Huitièmement : Expériences réussies dans le monde
Il existe de nombreux exemples réussis dans le monde concernant l’adoption et la mise en œuvre de chartes d’éthique politique au sein des partis politiques. Ces initiatives ont contribué à renforcer la confiance entre les membres et les électeurs, menant à la stabilité des partis et à l’élargissement de leurs bases populaires. Par exemple, le Nouveau Parti démocratique au Canada adopte efficacement une charte éthique qui contribue à renforcer la transparence et l’intégrité à tous les niveaux du parti, en plus de l’engagement envers la reddition de comptes et la participation collective à la prise de décision. Au Royaume-Uni, le Parti travailliste a créé des comités spéciaux pour enquêter sur les plaintes et s’assurer du respect des normes éthiques par ses membres, tout en œuvrant à renforcer la diversité et l’inclusion à tous les niveaux. Au Moyen-Orient, le Parti de la justice et du développement en Turquie suit une charte éthique interne contenant des directives strictes sur les comportements et les pratiques au sein du parti et dans la sphère publique.
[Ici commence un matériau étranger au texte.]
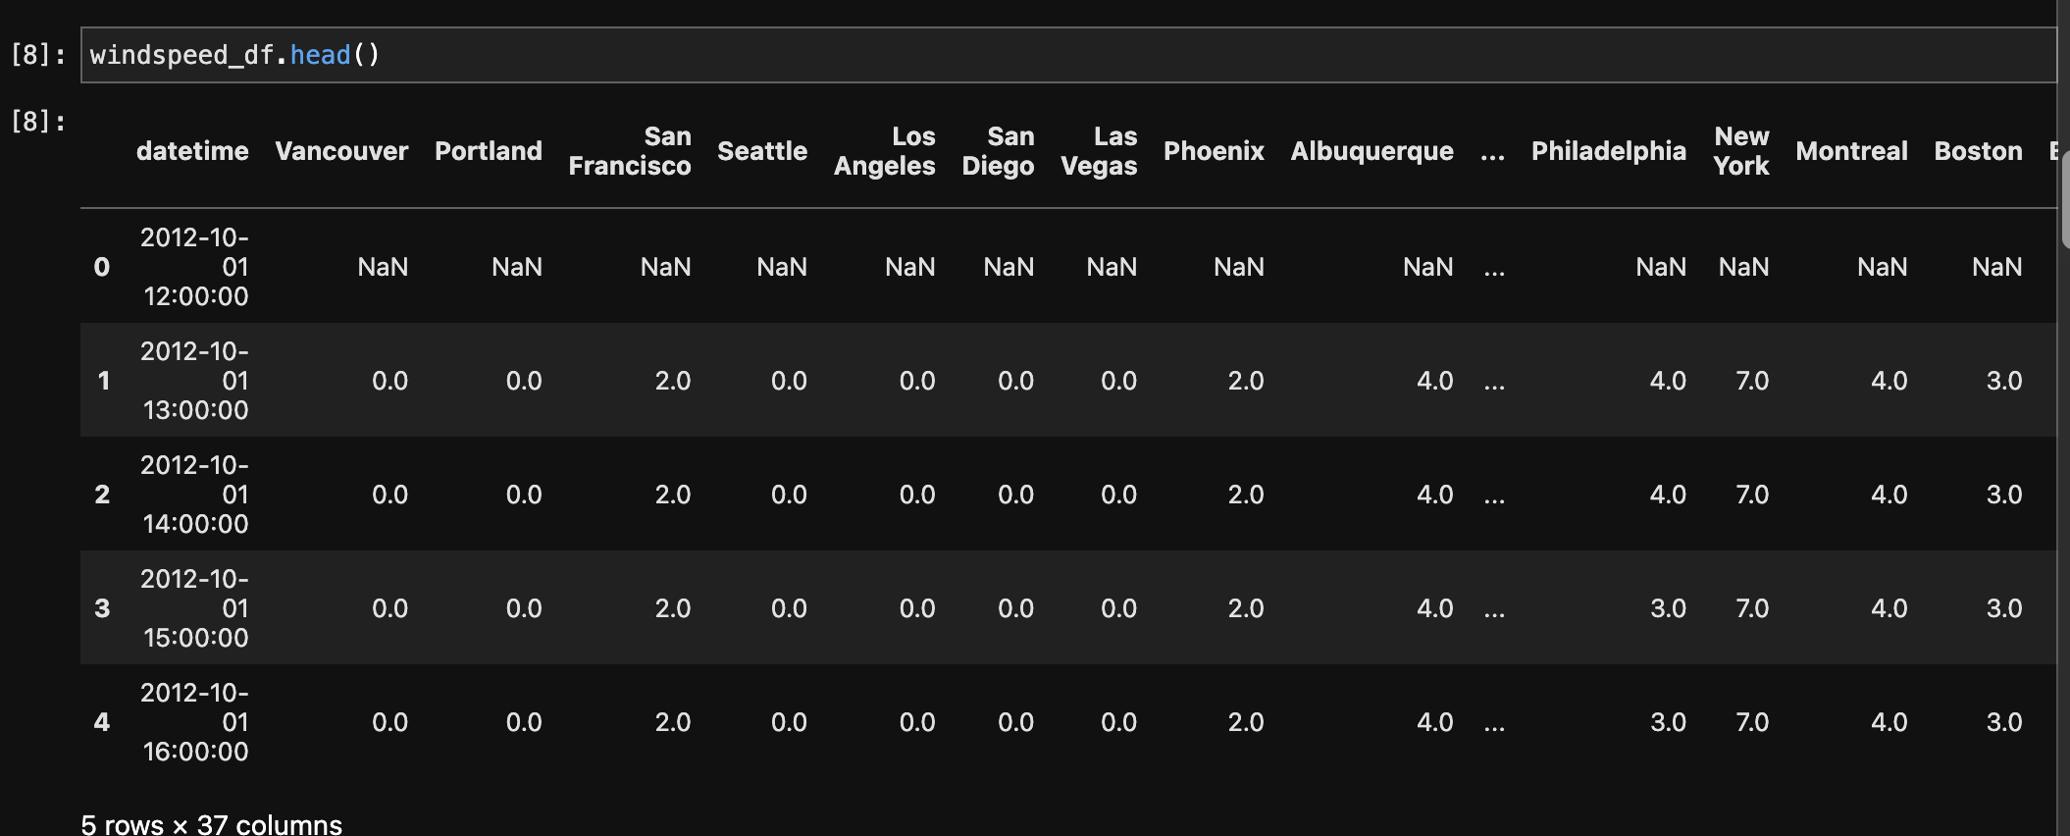Screen dimensions: 2070x836
Task: Select the Las Vegas column header
Action: (x=1099, y=151)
En Inde, le Parti du peuple démocratique est un exemple pionnier dans l’utilisation de la technologie pour renforcer la transparence, étant connu pour son engagement envers la lutte contre la corruption et la transparence comme partie intégrante de son approche de base, ce qui a aidé à élargir sa base, notamment parmi les jeunes.
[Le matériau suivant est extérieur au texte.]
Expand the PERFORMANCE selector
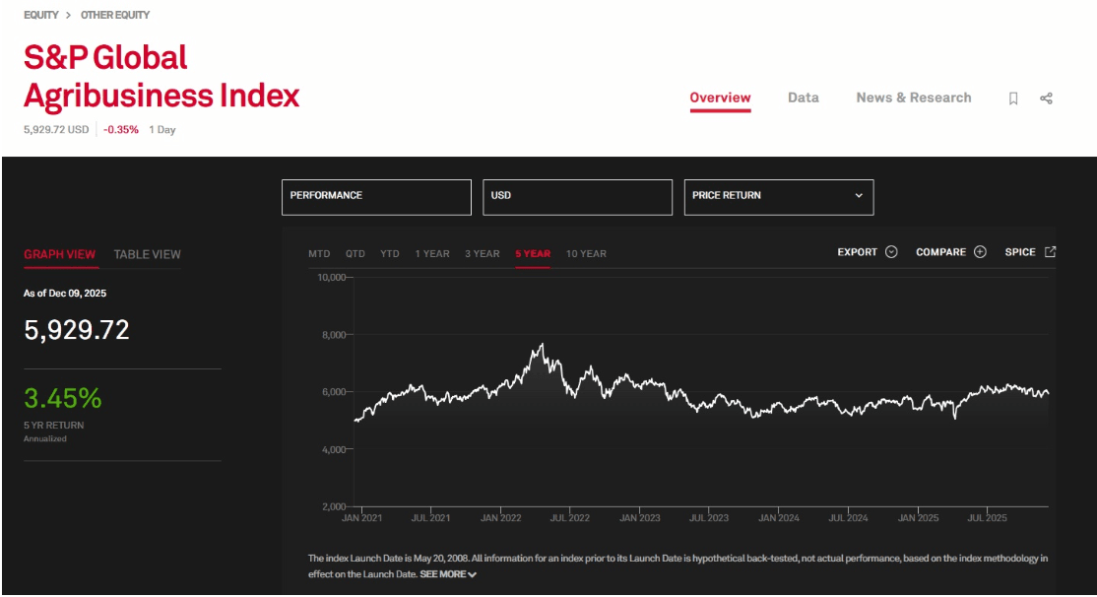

En conclusion, il convient de saluer les efforts du Parti Authenticité et Modernité dans sa quête continue d’établir une charte d’éthique politique qui renforce les valeurs d’intégrité, de transparence et d’égalité. Nous espérons que ces propositions apporteront une contribution précieuse au débat en cours sur l’éthique de l’action politique au Maroc, renforçant ainsi son rôle en tant que moteur principal du changement positif au sein de la société. Nous soulignons l’importance de continuer le dialogue et la consultation, non seulement au sein des cadres du parti mais aussi avec toutes les composantes de la société, pour garantir l’application effective de ces principes et vérifier leur succès sur le terrain. Nous aspirons à ce que ces efforts inspirent d’autres partis et contribuent à élever le niveau de conscience et de pratique politique dans notre pays vers des horizons plus larges de démocratie et de justice.